Review: DIVERGENT Is Not So Special

Featured Critic; St. Louis, MO
Review: DIVERGENT Is Not So Special
"I like training sequences to run no longer than the length of the song 'Eye of the Tiger.' This one runs ninety minutes." That was my friend's reaction to the bloated, flat, and spark-less Divergent, in which an unlikely heroine will rise up and challenge the Powers That Be Powerful. 

So certain that the world needs another of its Hunger Games franchises, Lionsgate has promptly bought up and churned out this next entry in the current parade of dystopian young adult sci-fi social allegories, the ironically titled Divergent book series by Veronica Roth. Having not read either the white-hot Divergent or Hunger Games source material, I can merely assess that based upon their film adaptations, Divergent does not diversify the field by much.
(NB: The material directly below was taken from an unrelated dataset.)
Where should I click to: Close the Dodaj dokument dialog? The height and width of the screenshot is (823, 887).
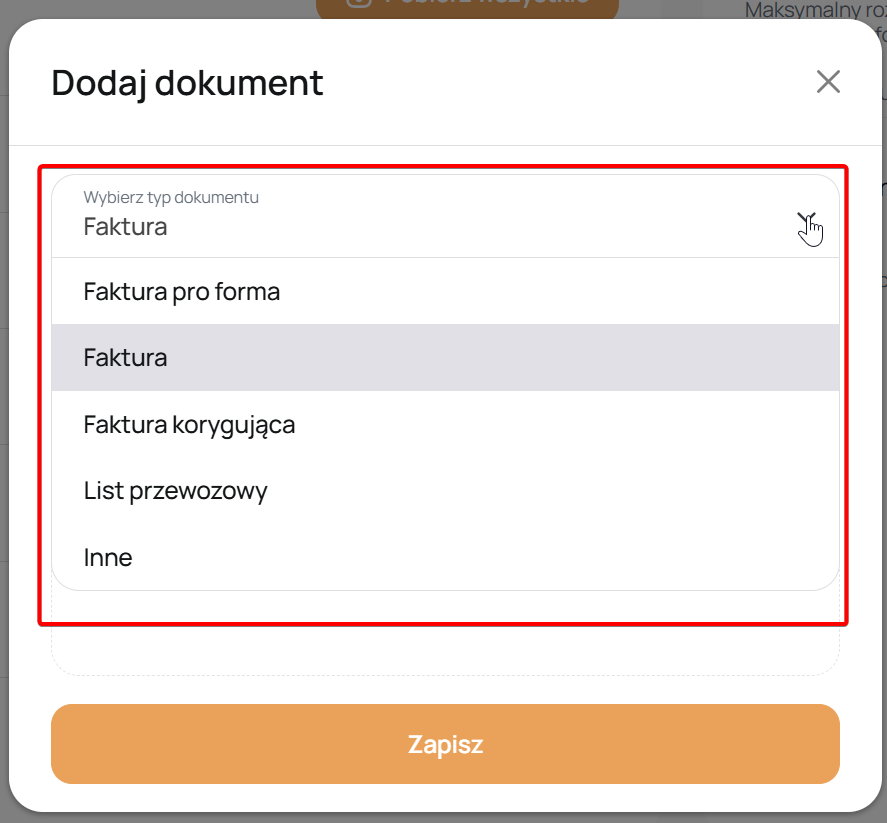pyautogui.click(x=828, y=82)
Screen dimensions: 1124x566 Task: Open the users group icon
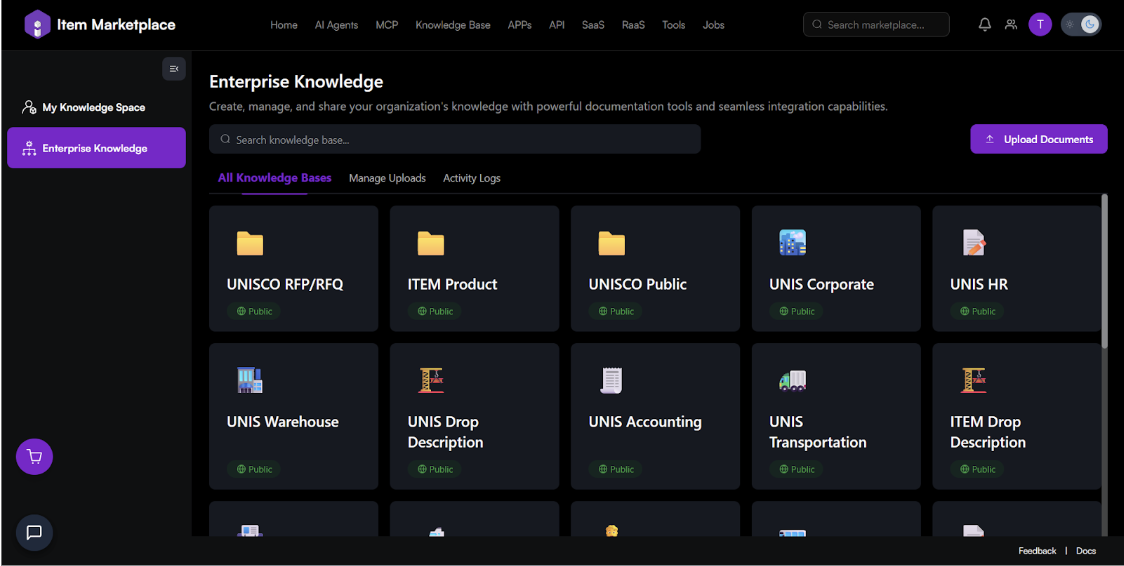click(x=1011, y=25)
A minor case in point: The Hunger Games has Lenny Kravitz, this film has his daughter. 

Again, there's a young girl, Beatrice (soon shortened to the cooler "Tris," just 'cause), forced into rebellion against an oppressive systemic hierarchy. The dust has settled since our current world ended long ago, resulting in a more exaggerated class system not unlike our own. Like The Hunger Games, the plot hinges upon allegorical real-life notions of how we as a culture treat our youth, and how we groom them for the future. The heavy questions of whether it's all about them rising to the service of society or, rather, society rising to their service perpetuates, with a central idea about how social belonging is prescribed, not chosen. Will our heroine be a farmer, an aid worker, a lawyer, a defender, or a hoity-toity "erudite"? Or, will she be ... something more?? 

Although the film presents itself as offering plenty of lip service to notions of selflessness and serving others, it then proceeds to spend most of its time inside its main character's head. Every few scenes, there's someone placing Tris into a dentist's chair and firing a needle-gun into her neck, allowing uncomfortable access to her innermost thoughts. In the long, sleepy history of embarrassing movie dream sequences, these are among the lamest and most dull. Twice, we see dream Tris trudging slowly through thick mud -- an unintentional commentary on the state of watching this film, if little else. 

Beatrice, played by a miscast Shailene Woodley, who was genuinely great in Alexander Payne's The Descendents, is a regular, blank slate of a girl (a la Bella Swan?) who lives in blown-up Chicago -- looking as though the Transformers just blasted through -- with her parents and brother, simply getting by and blending in. When we meet her, she's wearing grey frumpy clothes and keeping her hair in a tight ponytail. By the end, it's form-fitting spandex with her hair down. This self-actualization from unsure nobody to confident hero is just one of many tired creative shorthands trotted out in the self-serious and derivative Divergent

Woodley carries her gun and throws her punches like a deer-in-the-headlights ingenue who, on the heels of The Descendents, had this "major opportunity" dropped in her lap by rabid casting agents who took one look at her, squinted, and saw Jennifer Lawrence. The semi-stoic and deep voiced Theo James (Underworld: Awakening), who plays her eventual love interest, is almost a screen presence. This pair may lack chemistry, but they do have a lot of tattoos to show one another. Too bad their romance lacks any heat or interest. 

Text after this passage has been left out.